**** Material shown ****
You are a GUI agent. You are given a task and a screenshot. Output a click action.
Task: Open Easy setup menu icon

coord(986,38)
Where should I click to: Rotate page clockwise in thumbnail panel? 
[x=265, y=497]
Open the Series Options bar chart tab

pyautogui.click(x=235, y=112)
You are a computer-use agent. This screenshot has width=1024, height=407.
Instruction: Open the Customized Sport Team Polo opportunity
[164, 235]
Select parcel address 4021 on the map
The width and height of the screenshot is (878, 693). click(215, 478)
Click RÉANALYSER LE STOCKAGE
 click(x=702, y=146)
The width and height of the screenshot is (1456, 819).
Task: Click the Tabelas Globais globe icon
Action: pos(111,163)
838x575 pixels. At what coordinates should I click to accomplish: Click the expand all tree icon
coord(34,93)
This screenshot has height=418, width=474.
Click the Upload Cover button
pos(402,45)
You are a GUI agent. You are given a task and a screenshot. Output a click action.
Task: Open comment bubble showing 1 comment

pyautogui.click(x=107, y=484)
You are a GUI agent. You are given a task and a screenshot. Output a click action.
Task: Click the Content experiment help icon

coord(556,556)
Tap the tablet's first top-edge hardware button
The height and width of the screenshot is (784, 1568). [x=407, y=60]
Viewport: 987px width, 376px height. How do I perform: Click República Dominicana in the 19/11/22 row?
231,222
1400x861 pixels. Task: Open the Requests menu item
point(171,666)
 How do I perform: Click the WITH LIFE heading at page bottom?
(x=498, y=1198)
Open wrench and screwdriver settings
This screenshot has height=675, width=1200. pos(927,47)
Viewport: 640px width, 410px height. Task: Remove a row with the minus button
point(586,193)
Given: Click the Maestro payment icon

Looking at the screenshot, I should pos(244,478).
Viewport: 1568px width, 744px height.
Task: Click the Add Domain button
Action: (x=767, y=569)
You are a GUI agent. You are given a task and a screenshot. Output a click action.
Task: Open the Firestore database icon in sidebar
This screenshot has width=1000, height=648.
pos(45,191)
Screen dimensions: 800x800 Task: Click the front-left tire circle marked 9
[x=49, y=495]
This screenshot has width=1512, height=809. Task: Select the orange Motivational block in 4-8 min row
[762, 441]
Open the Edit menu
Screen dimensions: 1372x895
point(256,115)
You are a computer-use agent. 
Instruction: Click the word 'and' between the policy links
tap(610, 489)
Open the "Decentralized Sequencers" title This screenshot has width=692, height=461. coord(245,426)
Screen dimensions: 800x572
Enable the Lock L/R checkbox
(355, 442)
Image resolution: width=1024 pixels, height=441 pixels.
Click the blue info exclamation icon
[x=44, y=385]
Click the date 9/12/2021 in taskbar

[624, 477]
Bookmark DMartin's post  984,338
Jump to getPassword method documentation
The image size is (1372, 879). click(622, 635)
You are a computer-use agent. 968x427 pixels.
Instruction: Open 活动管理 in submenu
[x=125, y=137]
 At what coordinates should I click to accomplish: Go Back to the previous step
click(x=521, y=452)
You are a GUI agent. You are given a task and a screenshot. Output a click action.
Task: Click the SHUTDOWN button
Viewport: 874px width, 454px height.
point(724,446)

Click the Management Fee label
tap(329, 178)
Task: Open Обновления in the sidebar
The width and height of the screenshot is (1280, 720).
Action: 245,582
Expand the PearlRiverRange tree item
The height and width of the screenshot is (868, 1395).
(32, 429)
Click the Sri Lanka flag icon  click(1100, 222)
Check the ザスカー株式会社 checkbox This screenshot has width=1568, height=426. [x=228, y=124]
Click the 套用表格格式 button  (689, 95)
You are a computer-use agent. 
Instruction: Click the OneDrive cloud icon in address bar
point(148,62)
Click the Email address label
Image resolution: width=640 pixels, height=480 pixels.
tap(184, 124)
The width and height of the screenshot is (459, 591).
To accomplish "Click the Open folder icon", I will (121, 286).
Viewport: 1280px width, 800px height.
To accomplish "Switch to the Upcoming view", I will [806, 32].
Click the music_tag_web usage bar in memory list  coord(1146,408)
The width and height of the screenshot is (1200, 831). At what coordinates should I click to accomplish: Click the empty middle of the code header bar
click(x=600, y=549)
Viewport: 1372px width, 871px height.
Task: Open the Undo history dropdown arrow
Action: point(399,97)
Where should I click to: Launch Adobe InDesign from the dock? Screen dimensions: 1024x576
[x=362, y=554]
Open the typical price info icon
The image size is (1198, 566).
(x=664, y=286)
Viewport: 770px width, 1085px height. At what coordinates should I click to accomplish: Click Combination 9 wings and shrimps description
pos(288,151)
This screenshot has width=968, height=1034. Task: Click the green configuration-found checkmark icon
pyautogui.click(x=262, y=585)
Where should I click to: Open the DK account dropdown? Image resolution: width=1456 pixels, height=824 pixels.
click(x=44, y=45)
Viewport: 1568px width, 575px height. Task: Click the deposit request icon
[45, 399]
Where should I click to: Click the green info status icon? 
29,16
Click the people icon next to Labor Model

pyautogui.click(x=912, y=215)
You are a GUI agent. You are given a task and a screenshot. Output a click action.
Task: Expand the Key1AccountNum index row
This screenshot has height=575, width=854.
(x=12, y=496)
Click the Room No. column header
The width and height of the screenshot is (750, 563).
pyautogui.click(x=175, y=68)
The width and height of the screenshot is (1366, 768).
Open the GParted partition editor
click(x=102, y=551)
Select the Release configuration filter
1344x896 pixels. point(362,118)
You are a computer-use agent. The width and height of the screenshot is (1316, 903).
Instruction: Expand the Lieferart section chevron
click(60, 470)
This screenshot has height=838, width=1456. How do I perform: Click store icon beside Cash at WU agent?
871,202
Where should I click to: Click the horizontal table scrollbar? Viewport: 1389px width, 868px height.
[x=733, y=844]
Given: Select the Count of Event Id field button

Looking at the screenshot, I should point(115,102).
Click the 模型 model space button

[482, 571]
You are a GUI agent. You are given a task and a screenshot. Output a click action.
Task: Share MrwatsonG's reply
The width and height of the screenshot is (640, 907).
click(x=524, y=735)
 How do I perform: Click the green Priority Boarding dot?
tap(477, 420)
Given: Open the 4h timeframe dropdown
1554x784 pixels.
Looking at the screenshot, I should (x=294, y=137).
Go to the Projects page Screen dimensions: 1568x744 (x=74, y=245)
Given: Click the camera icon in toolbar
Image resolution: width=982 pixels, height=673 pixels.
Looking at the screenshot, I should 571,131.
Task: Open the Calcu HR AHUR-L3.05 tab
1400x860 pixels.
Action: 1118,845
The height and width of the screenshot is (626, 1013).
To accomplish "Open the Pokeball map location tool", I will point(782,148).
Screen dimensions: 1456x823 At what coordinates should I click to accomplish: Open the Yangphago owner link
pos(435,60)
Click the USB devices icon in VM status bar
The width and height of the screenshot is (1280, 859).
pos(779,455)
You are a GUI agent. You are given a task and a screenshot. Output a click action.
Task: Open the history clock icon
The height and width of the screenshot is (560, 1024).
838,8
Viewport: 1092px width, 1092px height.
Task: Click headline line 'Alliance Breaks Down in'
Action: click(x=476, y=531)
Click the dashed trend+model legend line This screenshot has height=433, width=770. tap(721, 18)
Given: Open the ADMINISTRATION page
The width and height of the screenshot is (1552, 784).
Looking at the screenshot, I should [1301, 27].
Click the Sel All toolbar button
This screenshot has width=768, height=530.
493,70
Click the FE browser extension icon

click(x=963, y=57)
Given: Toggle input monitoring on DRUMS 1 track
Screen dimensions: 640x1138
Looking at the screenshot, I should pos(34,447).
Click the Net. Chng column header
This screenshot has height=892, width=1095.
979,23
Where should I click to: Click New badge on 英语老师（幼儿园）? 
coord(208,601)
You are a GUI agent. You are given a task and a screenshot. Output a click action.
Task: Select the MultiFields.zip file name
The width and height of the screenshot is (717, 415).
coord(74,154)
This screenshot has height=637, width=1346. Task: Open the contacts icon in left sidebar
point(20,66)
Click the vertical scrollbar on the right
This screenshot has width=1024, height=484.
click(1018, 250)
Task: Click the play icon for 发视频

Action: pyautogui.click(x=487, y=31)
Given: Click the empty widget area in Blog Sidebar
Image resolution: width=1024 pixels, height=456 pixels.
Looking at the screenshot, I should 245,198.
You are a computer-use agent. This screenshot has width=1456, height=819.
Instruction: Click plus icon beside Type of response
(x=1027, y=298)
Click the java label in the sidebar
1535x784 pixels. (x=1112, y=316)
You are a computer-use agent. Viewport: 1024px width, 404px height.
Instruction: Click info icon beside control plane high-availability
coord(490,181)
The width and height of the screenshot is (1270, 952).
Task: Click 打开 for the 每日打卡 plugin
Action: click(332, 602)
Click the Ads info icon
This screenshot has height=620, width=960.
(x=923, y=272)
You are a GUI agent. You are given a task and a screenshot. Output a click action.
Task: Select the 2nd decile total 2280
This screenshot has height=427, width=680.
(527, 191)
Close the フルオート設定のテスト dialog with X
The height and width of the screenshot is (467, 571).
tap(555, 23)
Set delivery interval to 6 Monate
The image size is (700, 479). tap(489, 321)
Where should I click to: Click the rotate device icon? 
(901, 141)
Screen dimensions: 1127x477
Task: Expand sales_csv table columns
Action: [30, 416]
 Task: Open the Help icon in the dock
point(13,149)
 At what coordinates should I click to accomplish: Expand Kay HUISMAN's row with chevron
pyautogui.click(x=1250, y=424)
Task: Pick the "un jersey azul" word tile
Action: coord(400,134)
****
## Set problem
Reproduce, word for word, the lines of the material starting at the line containing "Screen dimensions: 1456x823" and ending at the line containing "Click the dashed", both ends included.

## Reply
Screen dimensions: 1456x823 At what coordinates should I click to accomplish: Open the Yangphago owner link
pos(435,60)
Click the USB devices icon in VM status bar
The width and height of the screenshot is (1280, 859).
pos(779,455)
You are a GUI agent. You are given a task and a screenshot. Output a click action.
Task: Open the history clock icon
The height and width of the screenshot is (560, 1024).
838,8
Viewport: 1092px width, 1092px height.
Task: Click headline line 'Alliance Breaks Down in'
Action: click(x=476, y=531)
Click the dashed trend+model legend line This screenshot has height=433, width=770. tap(721, 18)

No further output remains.